Der Verbraucher sägt sich in größter Fressgier den Ast ab, auf dem er sitzt. Und wie um ihn dabei gleichzeitig zu fördern und zu verhöhnen, verkaufte IKEA zum Nikolaustag das Pfund Butter zu 50 Cent. Großartig, diese Spektakel!

Der Verbraucher als Gottesanbeter

Was kümmerts diese verfressene Heuschrecke namens Verbraucher? Die reibt sich die Hände und freut sich.

Kennen Sie das Bild der Gottesanbeterin, die in aller Seelenruhe eine Beute frisst, während sie vom Ende ihres Leibes her schon selbst von einem anderen Jäger aufgefressen wird?
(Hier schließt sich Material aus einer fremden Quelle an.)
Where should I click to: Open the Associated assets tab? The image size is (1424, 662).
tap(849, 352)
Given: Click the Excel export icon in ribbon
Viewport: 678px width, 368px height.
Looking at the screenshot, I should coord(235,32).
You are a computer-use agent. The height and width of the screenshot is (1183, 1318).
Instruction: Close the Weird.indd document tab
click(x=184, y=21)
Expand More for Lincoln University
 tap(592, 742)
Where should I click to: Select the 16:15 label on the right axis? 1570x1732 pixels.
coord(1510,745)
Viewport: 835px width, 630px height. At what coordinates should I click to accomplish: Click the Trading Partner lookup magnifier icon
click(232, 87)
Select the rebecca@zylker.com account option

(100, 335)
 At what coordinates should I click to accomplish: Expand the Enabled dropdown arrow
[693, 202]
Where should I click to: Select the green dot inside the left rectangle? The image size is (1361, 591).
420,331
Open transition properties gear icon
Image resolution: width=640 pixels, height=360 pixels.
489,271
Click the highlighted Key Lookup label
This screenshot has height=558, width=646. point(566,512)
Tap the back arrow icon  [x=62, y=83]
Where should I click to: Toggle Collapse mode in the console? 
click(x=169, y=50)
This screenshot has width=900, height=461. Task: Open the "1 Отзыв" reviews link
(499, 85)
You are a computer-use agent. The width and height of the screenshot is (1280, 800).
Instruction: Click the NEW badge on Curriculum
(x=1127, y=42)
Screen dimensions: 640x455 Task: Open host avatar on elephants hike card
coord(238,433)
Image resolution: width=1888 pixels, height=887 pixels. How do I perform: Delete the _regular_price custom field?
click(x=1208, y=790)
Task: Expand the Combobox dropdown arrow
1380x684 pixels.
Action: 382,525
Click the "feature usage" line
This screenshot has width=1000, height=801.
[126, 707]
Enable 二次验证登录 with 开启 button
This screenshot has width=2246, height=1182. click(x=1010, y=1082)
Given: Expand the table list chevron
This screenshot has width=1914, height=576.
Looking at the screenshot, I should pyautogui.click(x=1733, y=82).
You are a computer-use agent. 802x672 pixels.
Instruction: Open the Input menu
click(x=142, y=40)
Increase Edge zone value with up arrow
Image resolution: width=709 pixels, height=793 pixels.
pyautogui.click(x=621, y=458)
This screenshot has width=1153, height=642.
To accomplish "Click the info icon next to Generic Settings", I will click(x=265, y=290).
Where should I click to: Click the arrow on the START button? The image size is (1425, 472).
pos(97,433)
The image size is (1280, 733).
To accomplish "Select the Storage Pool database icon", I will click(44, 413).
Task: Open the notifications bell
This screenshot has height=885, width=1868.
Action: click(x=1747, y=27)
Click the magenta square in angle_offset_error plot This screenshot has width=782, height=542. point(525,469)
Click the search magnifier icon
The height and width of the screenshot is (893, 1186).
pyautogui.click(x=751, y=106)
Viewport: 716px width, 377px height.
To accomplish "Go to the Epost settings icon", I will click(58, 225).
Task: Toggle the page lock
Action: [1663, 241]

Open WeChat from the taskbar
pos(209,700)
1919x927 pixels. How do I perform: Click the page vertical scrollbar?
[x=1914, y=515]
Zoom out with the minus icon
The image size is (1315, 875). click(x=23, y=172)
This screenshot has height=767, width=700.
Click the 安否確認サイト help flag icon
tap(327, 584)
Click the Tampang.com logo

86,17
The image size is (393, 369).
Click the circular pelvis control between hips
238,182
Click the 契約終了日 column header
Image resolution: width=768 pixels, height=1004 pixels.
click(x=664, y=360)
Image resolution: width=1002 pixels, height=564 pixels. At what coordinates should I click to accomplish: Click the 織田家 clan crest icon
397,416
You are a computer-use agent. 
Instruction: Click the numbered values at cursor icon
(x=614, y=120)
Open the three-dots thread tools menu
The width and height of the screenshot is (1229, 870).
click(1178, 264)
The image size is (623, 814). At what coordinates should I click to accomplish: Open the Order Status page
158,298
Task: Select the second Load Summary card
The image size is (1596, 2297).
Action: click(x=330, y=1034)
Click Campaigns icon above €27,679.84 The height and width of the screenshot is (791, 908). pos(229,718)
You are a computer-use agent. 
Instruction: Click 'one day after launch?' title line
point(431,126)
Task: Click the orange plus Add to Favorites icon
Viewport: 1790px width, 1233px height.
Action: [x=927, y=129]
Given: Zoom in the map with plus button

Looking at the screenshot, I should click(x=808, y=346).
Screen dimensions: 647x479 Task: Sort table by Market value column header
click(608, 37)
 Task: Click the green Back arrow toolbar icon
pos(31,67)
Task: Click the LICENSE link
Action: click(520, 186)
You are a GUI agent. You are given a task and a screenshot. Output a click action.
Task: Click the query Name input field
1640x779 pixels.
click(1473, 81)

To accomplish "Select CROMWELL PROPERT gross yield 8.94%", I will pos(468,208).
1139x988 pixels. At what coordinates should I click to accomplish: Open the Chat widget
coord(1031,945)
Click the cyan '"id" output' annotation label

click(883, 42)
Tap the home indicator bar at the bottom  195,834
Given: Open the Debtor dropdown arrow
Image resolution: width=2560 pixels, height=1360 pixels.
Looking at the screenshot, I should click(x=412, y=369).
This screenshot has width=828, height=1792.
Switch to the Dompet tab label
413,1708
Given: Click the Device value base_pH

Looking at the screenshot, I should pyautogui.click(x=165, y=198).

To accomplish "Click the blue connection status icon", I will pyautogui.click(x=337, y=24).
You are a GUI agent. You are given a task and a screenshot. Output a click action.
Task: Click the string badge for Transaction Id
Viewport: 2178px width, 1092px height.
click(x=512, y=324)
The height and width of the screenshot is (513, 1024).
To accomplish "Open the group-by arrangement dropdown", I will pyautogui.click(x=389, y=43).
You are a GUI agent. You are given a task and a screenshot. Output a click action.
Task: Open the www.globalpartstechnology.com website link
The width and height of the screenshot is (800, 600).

Das ist der Verbraucher, der vom Verbraucher aufgefressen wird und es nicht bemerkt, sondern in aller Ruhe weiter frisst.

Was soll er sich heute sorgen, wenn er seine vielen Sachen letztlich von dem bezahlt bekommt, der in der Verbraucher-Hackordnung unter ihm steht: Dem Milchbauern, der offenbar unter Repressalien stehenden LIDL-Verkäuferin, der chinesischen Textilarbeiterin, dem Fliessband-Schreiner in Rumänien etc.pp.

Ist diese Anklage eine Verteidigung der Industrie? Nein.

Es ist eine dringend nötige Korrektur zum allzu verzerrten und einseitigen Bild, das den Verbraucher stets als Opfer und Unschuldslamm zeigt.

Dieses Zerrbild rührt daher, dass man einen Telekom-Ricke oder POST-Zumwinkel schön als Einzelne herauspicken und anklagen kann. Demgegenüber hat der Verbraucher den Vorzug, im anonymen Heer der Millionen abtauchen zu können. Und das ist das Wesen der Heuschrecke: Allein ist sie nichts, en masse wirkt sie verheerend.

Das sogenannte einfache Volk fühlt sich sehr verhoben in letzter Zeit: Von denen da oben. Doch längst vor Beginn der öffentlich wahrnehmbaren Krise konnte man sich schon verhoben fühlen vom Verbraucher-Volk.

Denn unabhängig von all den Subprime– und Automobilkrisen: Die Mentalität der Verbraucher hat nicht nur zu dieser Krise beigetragen (unwahrscheinlich billige Kredite für Häuser, die man sich eigentlich nicht leisten kann), sondern war schon für sich genommen Ausgangspunkt einer enormen Krise, die sich früher oder später entladen musste.

Niemand wurde, niemand wird gezwungen, sich als Verbraucher so aufzuführen, wie es seit allzu langer Zeit geschieht.